Task prompt = All lines in the records below with the word "each" must be returned.
+ + + + + + +
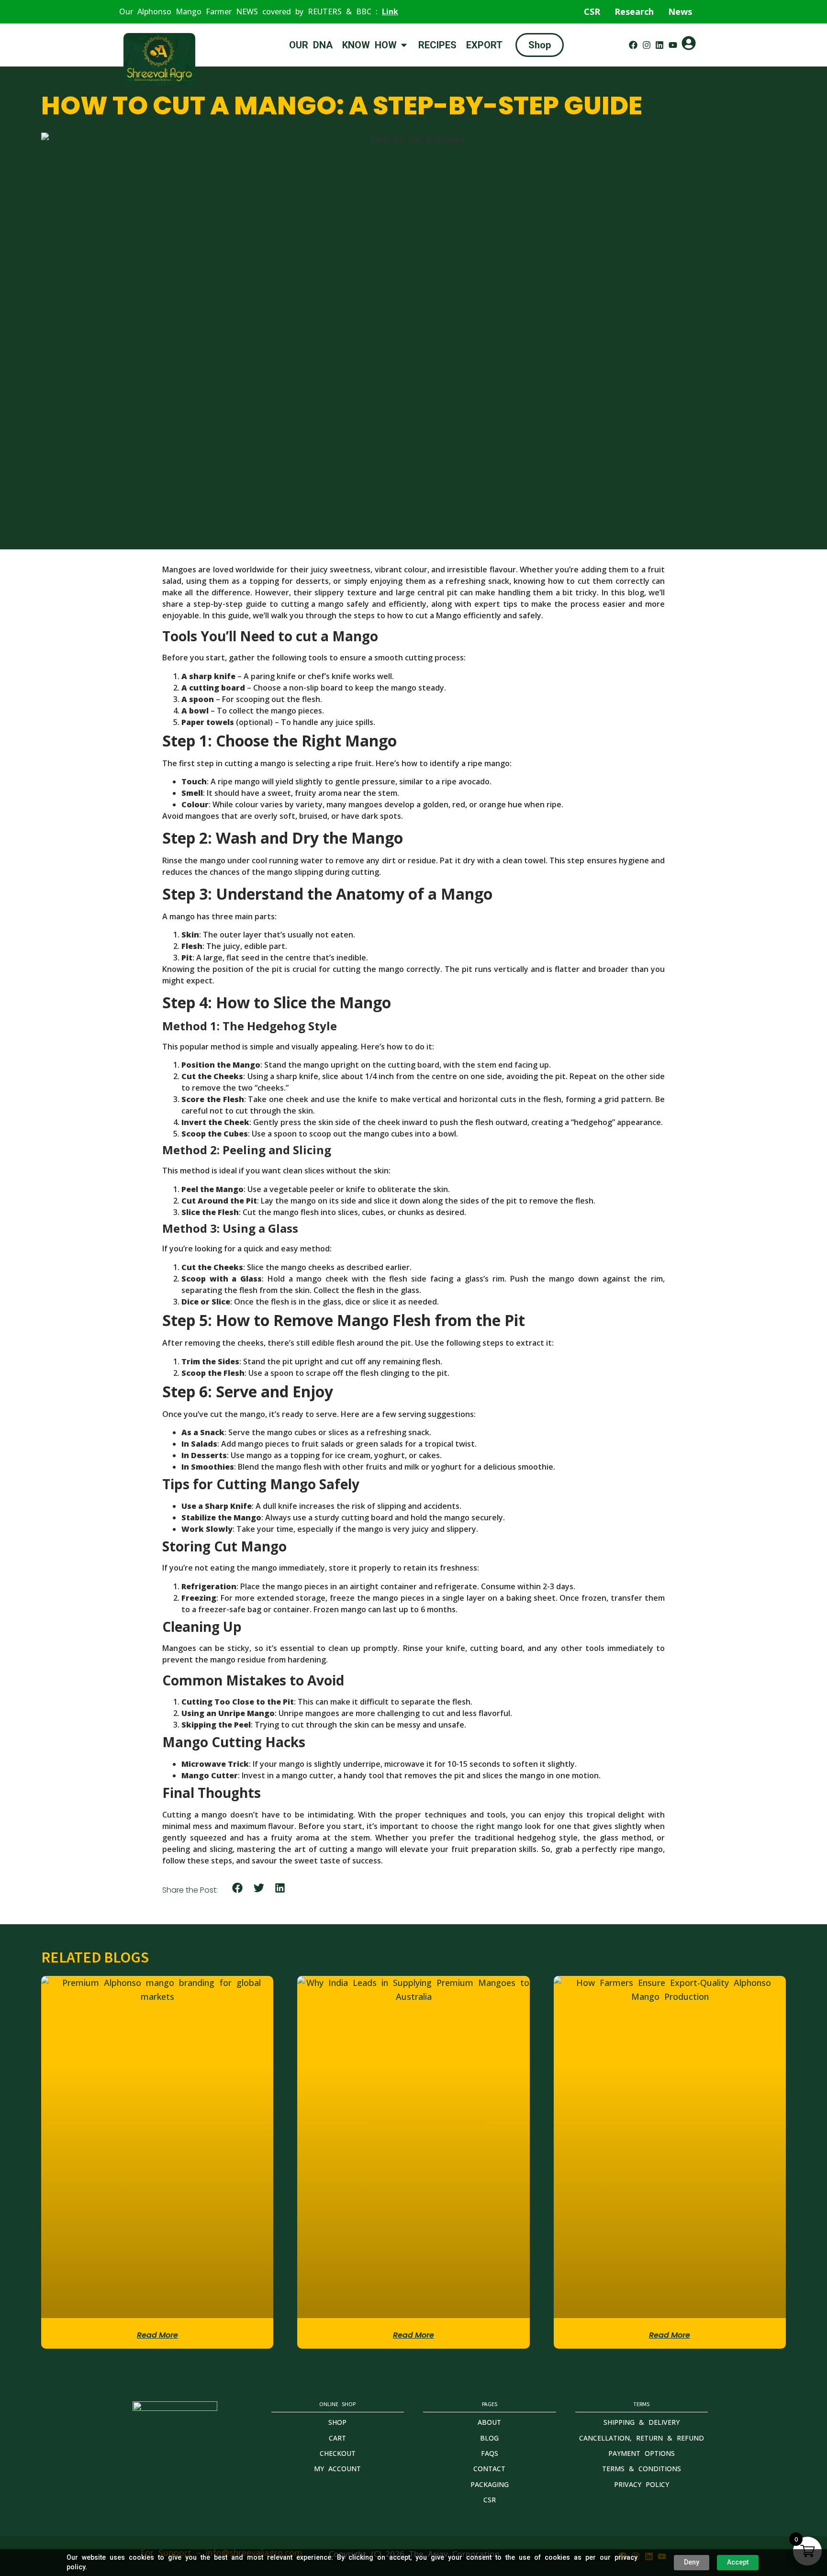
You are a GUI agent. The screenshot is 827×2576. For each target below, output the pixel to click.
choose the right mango (477, 1826)
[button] (237, 1888)
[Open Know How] (404, 45)
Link (390, 11)
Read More (157, 2335)
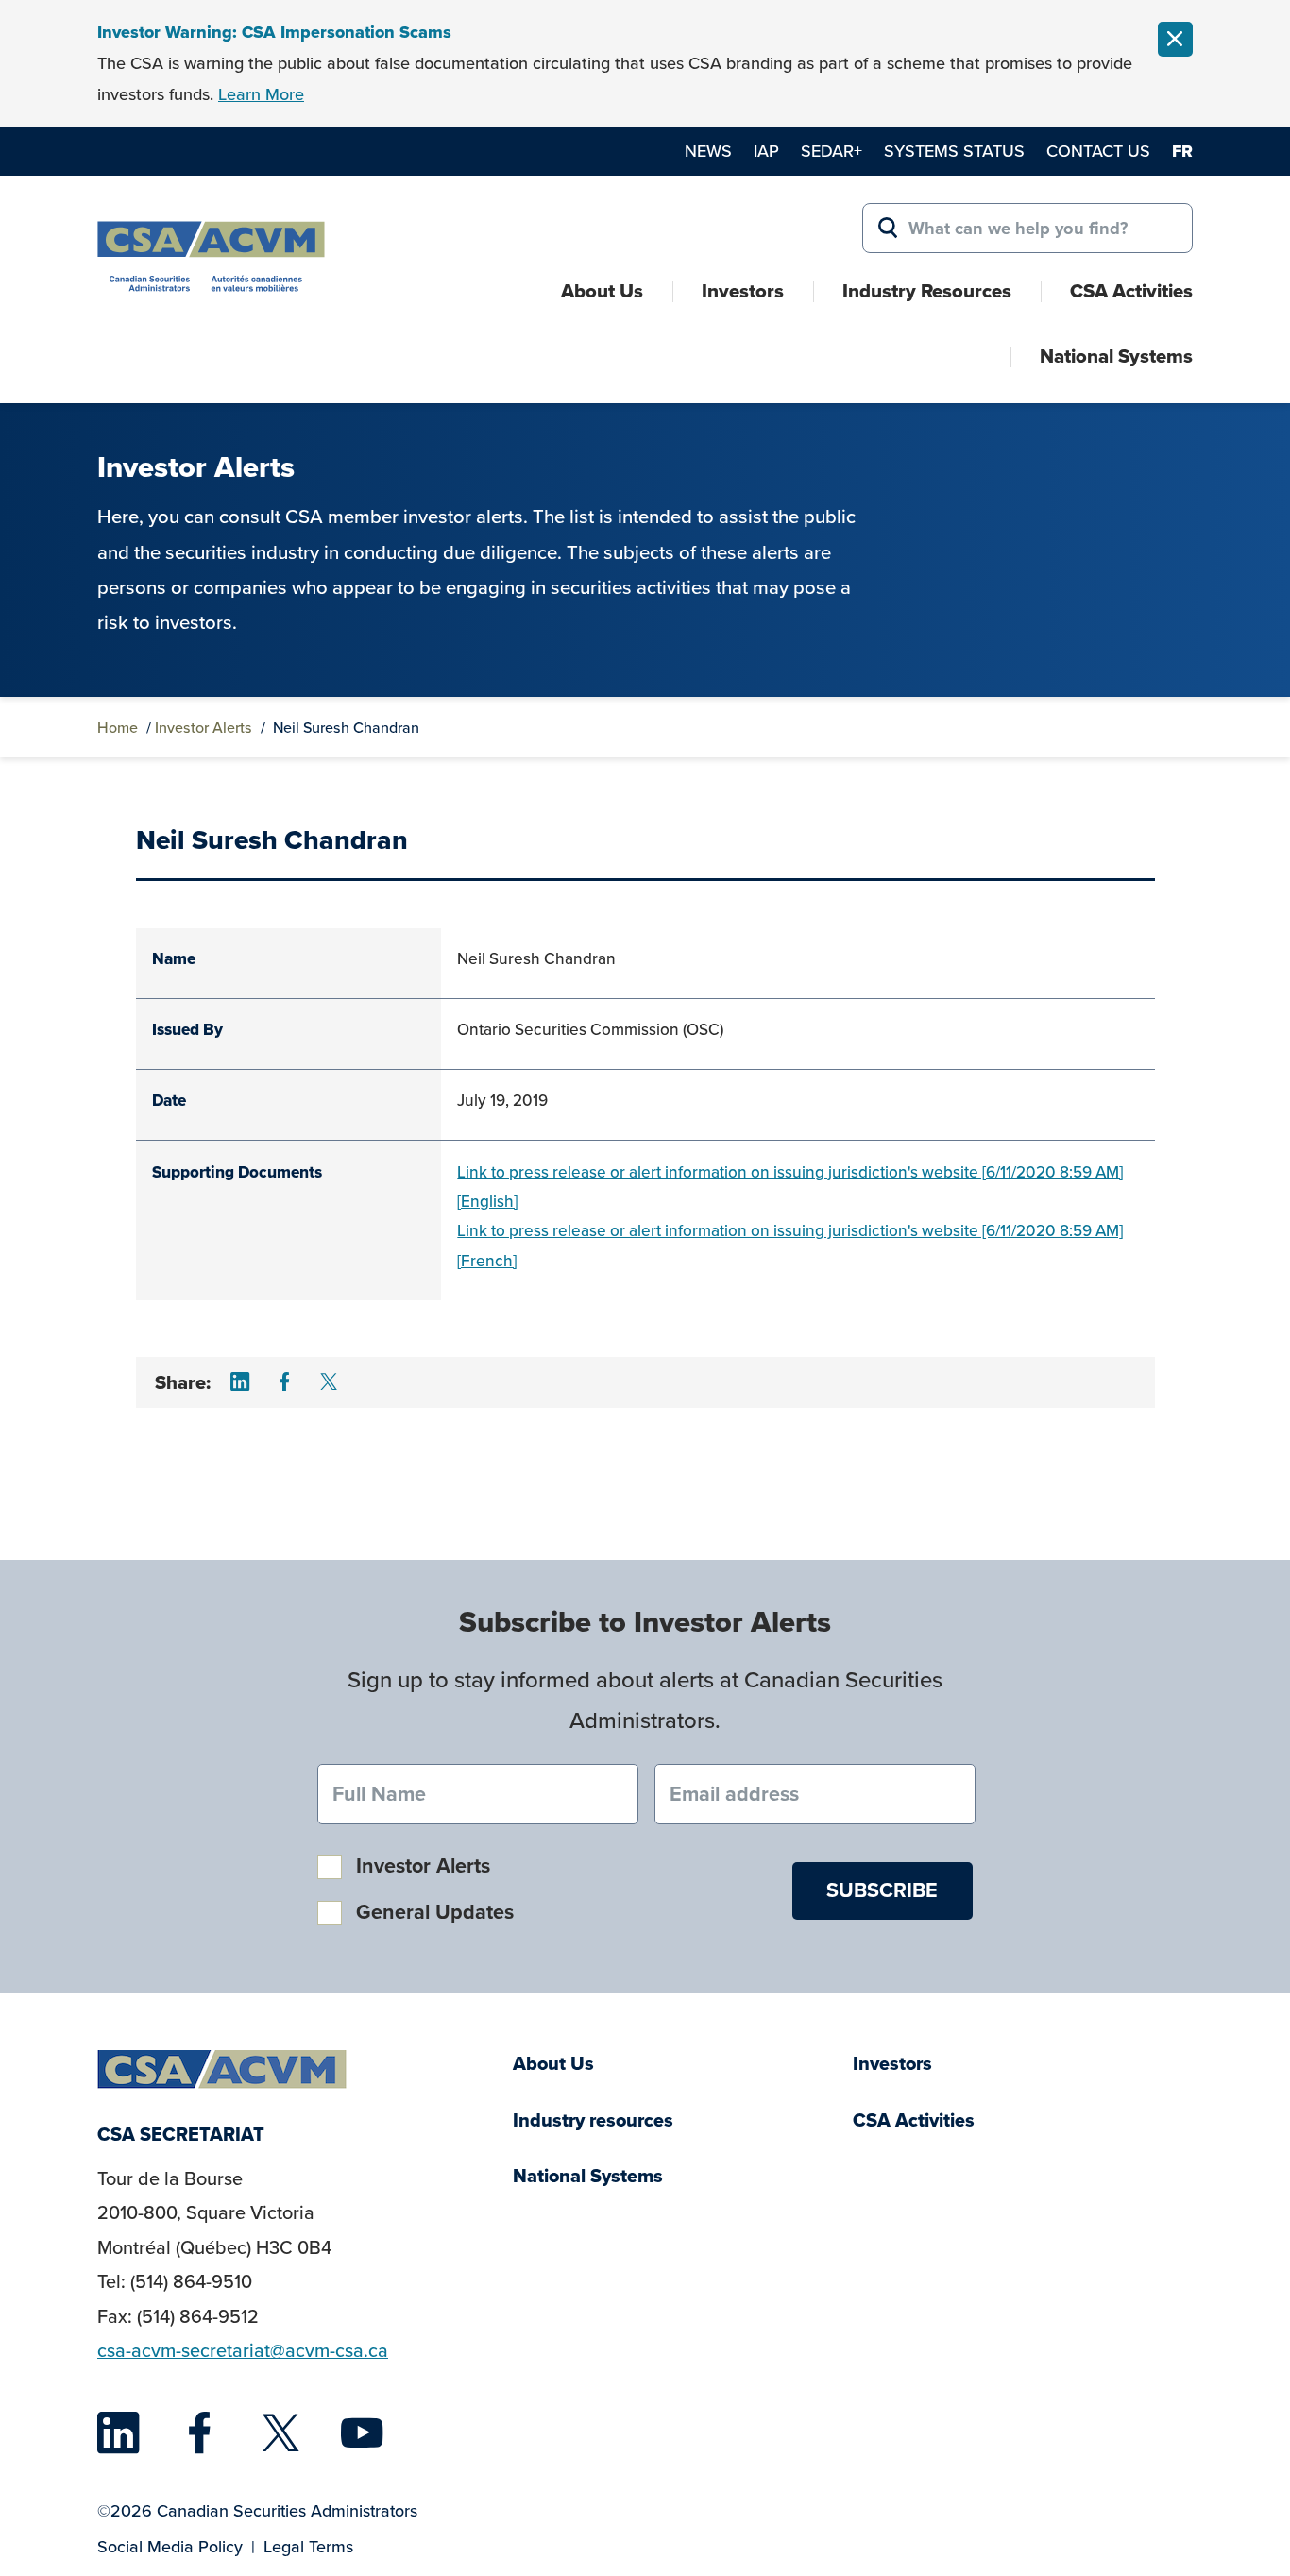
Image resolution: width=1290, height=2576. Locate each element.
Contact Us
+ + + + + + +
Your solution =
You are a GUI agent. The screenshot is 827×2576. For each target below, output the pixel to click.
Image resolution: width=1290, height=2576. Locate each element.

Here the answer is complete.